Your task is to copy each line in the listing that includes the word "Viewport".

> _Records provided_:
"""
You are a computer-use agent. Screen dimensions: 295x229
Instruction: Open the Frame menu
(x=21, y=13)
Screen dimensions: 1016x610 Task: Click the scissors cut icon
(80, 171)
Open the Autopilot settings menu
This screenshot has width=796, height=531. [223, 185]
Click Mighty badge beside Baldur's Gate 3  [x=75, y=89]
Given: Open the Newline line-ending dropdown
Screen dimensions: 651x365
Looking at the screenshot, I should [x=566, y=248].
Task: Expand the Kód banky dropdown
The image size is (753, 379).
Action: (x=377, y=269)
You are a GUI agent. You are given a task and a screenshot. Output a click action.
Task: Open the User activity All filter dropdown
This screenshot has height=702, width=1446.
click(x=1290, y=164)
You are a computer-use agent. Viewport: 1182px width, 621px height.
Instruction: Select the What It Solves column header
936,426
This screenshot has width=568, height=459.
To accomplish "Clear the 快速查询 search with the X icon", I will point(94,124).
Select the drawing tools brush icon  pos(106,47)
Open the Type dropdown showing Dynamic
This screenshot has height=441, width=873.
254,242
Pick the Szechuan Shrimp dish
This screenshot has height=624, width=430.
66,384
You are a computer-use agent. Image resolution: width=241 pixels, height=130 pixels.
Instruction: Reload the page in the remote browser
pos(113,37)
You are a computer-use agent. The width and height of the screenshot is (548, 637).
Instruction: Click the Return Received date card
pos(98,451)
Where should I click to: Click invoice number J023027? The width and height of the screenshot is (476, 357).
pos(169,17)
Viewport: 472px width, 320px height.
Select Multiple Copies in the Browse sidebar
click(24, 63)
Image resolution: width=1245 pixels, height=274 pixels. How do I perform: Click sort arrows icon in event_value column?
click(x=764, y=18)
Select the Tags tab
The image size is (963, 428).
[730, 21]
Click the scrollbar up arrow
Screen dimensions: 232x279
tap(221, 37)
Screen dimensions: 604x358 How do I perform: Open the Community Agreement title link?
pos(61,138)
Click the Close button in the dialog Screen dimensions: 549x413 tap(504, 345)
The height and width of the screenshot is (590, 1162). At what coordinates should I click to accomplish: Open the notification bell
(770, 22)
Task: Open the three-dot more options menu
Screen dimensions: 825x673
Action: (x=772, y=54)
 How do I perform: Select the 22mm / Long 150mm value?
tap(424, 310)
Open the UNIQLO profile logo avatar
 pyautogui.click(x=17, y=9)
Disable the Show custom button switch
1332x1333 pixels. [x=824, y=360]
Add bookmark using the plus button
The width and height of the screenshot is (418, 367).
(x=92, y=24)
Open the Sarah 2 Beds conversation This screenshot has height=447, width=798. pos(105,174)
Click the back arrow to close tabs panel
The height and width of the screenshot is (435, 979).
"""
> _The completed task_:
You are a computer-use agent. Viewport: 1182px width, 621px height.
Viewport: 472px width, 320px height.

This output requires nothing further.